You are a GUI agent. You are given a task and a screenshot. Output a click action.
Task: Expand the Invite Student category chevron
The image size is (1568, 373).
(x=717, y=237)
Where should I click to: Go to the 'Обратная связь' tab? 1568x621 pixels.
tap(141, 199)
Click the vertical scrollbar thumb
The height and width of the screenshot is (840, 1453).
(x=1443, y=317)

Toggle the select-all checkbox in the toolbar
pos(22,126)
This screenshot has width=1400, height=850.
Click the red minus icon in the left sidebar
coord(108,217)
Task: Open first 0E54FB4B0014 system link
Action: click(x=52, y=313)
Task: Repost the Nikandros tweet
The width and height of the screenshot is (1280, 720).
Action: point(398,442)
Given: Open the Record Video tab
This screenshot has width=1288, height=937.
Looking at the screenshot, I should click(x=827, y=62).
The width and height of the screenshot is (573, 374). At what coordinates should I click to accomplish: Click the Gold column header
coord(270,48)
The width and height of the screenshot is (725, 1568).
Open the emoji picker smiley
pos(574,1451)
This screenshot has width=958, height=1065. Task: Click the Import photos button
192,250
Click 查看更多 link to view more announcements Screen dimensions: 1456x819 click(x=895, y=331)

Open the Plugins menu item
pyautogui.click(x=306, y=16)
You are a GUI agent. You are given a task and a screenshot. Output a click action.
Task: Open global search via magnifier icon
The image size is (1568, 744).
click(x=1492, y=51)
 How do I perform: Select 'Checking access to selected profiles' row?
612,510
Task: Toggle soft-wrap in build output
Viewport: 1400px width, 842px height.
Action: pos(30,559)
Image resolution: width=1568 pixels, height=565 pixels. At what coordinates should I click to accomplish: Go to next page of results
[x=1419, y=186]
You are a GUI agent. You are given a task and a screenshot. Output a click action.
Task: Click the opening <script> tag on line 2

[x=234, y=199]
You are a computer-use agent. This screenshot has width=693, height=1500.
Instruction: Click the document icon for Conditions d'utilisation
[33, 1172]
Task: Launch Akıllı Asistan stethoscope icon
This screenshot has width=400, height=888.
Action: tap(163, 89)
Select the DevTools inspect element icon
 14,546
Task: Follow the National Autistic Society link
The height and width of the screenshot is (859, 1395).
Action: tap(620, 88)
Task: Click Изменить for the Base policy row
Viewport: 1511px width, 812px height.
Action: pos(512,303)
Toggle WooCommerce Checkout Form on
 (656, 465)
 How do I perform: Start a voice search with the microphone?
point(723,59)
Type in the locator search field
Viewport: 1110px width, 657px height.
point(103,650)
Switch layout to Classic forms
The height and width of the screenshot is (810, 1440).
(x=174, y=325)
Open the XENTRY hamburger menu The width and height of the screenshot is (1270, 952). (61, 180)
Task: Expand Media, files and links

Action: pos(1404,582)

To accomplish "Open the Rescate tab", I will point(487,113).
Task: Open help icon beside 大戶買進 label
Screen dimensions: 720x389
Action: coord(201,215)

- [AIM OF THE EXERCISE]:
Please return the items from the line that contains "Task: Repost the Nikandros tweet" through the line that contains "Action: pos(30,559)", both included, reproducing each line verbatim.

- [THE RESULT]:
Task: Repost the Nikandros tweet
The width and height of the screenshot is (1280, 720).
Action: point(398,442)
Given: Open the Record Video tab
This screenshot has width=1288, height=937.
Looking at the screenshot, I should click(x=827, y=62).
The width and height of the screenshot is (573, 374). At what coordinates should I click to accomplish: Click the Gold column header
coord(270,48)
The width and height of the screenshot is (725, 1568).
Open the emoji picker smiley
pos(574,1451)
This screenshot has width=958, height=1065. Task: Click the Import photos button
192,250
Click 查看更多 link to view more announcements Screen dimensions: 1456x819 click(x=895, y=331)

Open the Plugins menu item
pyautogui.click(x=306, y=16)
You are a GUI agent. You are given a task and a screenshot. Output a click action.
Task: Open global search via magnifier icon
The image size is (1568, 744).
click(x=1492, y=51)
 How do I perform: Select 'Checking access to selected profiles' row?
612,510
Task: Toggle soft-wrap in build output
Viewport: 1400px width, 842px height.
Action: pos(30,559)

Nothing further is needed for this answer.